“Não Vai Ter Golpe” não é um grande documentário. Com 2h14min e muita repetição, serve mais a seus criadores que aos espectadores. É o filme em que o Movimento Brasil Livre (MBL) difunde sua narrativa, não exatamente um filme emocionante, bem editado ou gostoso de assistir.
Ainda assim, é bom ver nas telas a versão do MBL sobre o impeachment de Dilma Rousseff. A história da política recente do Brasil está tão poluída de desinformação e disputa de versões que essa não poderia ficar de fora. É um contraponto necessário —o filme está disponível para o público nas plataformas Net Now, Vivo Play, Google Play e iTunes.
Em certa medida, “Não Vai Ter Golpe” é o oposto de “Democracia em Vertigem”. O documentário de Petra Costa (a “Leni Riefenstahl do PT”, como diz um amigo) esbanja talento e desonestidade intelectual, como uma joia da propaganda política. Já o do MBL passa longe de alguma pretensão artística, é mais espontâneo e brincalhão, e conta sua história com alguma franqueza.
Quer dizer. O documentário deixa de fora as mancadas do movimento —mesmo porque boa parte delas aconteceu depois do impeachment.
É o caso da palhaçada que foi a perseguição a exposições de arte com pornografia, a relação com sites de fake news (com aquela clássica notícia “Nazista que atropelou em Charlottesville era do PT americano") e o fato de os candidatos do movimento terem surfado na onda bolsonarista nas últimas eleições.
Confesso ao leitor que em dois ou três momentos tive vontade de dar um “forward”. O excesso de detalhes e a repetição de declarações adulatórias torram a paciência. O filme ficaria bem mais divertido com metade do tamanho e se entrasse de cabeça no formato de “road movie”, investindo na história dos moleques quase famosos que em ritmo de festa derrubaram uma presidente.

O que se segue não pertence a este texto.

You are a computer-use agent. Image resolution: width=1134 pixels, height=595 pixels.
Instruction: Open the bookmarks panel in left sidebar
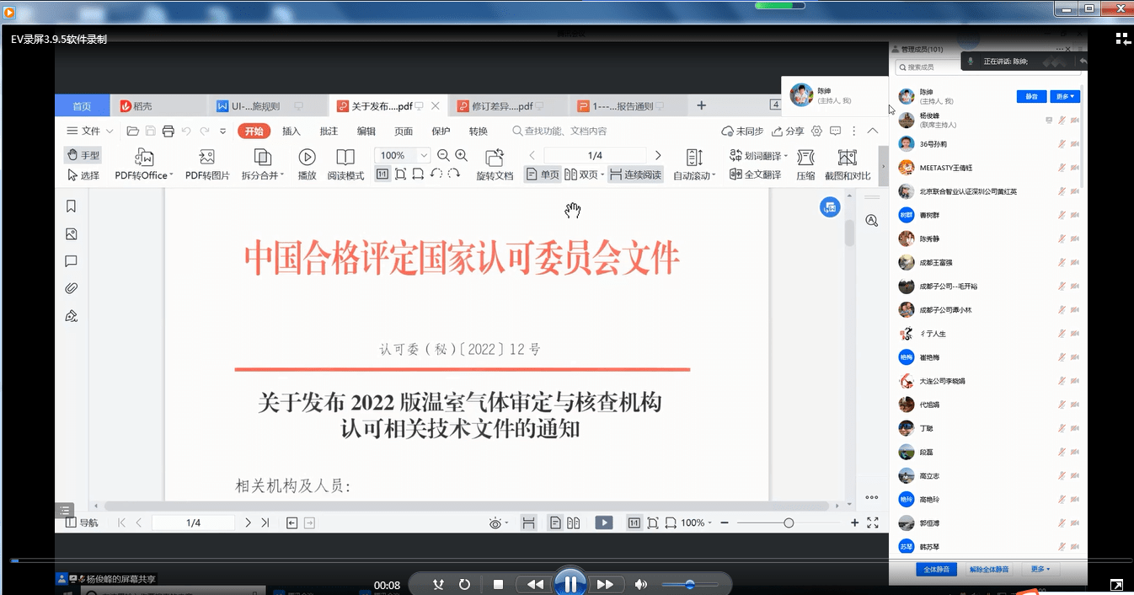click(x=71, y=205)
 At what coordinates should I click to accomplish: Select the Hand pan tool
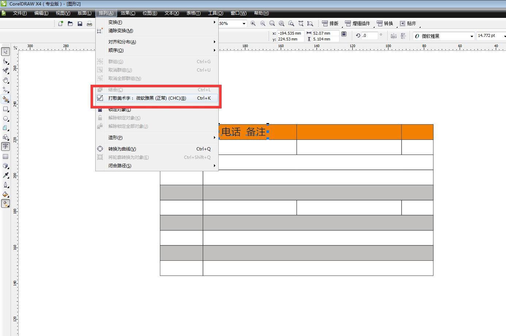pyautogui.click(x=5, y=80)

Afinal, por mais que a esquerda e os outros tantos movimentos liberais, conservadores ou antipetistas esperneiem, os garotos do MBL protagonizaram, sim, uma grande história.
De empreendedores fracassados, youtubers de adolescentes, funqueiros e parceiros de videoclipes e bandas, eles se tornaram figuras relevantes na política brasileira. É uma delícia ver Kim Kataguiri, poucos anos atrás um menino tímido que não sabia muito bem segurar o microfone, se transformar um político sensato e articulado.
E ainda que os integrantes do MBL exagerem um bocado na tentativa de se estabelecerem como protagonistas do impeachment e fundadores de um Brasil liberal, a importância do movimento é inegável. Tiveram perseverança e paciência para, nos primeiros protestos, se distanciar dos grupos que pediam intervenção militar.
Fizeram a imprensa —até então satisfeita em retratar antipetistas como grã-finas e playboys apreciadores de coxinha de ossobuco— enfim aceitar a existência de uma direita jovem e descolada. E coordenaram uma pressão popular fundamental para que o impeachment se tornasse uma ideia aceitável entre os políticos.
Numa das melhores cenas do documentário, grupelhos de sem-teto abordam o acampamento do MBL na Esplanada dos Ministérios. Disparam chutes e socos e depois colocam mulheres e crianças para ganhar destaque nas fotos da imprensa.
A cena reflete o conflito que o Brasil viveu naquele momento: de um lado, jovens de classe média que só pediam alguma ética na política e racionalidade econômica; do outro, manifestantes bem na linha chavista, provavelmente pagos por políticos do governo para protestar.
É curioso que os planos do MBL de lançar um filme e um livro antecedem o próprio desfecho da história. Seus líderes pensavam nisso desde os primeiros protestos de 2015. Estavam cientes da importância da narrativa e de seus componentes –um mito fundador, uma epopeia, uma marca. Fenômeno estranho, o documentário retrata ações pensadas para algum dia comporem um documentário.
Às vezes isso beirou o ridículo, como a ideia estabanada (coisa de Greta Thunberg, a santa ativista do clima) de ir andando até Brasília entregar o pedido de impeachment ao presidente da Câmara. Deu errado: a imprensa e as redes sociais ignoraram a jornada e deram muito mais atenção à foto do grupo sorrindo ao lado de Eduardo Cunha.
De qualquer forma, o material para um grande filme está todo lá —só faltou um editor com menos apego ou preocupações institucionais.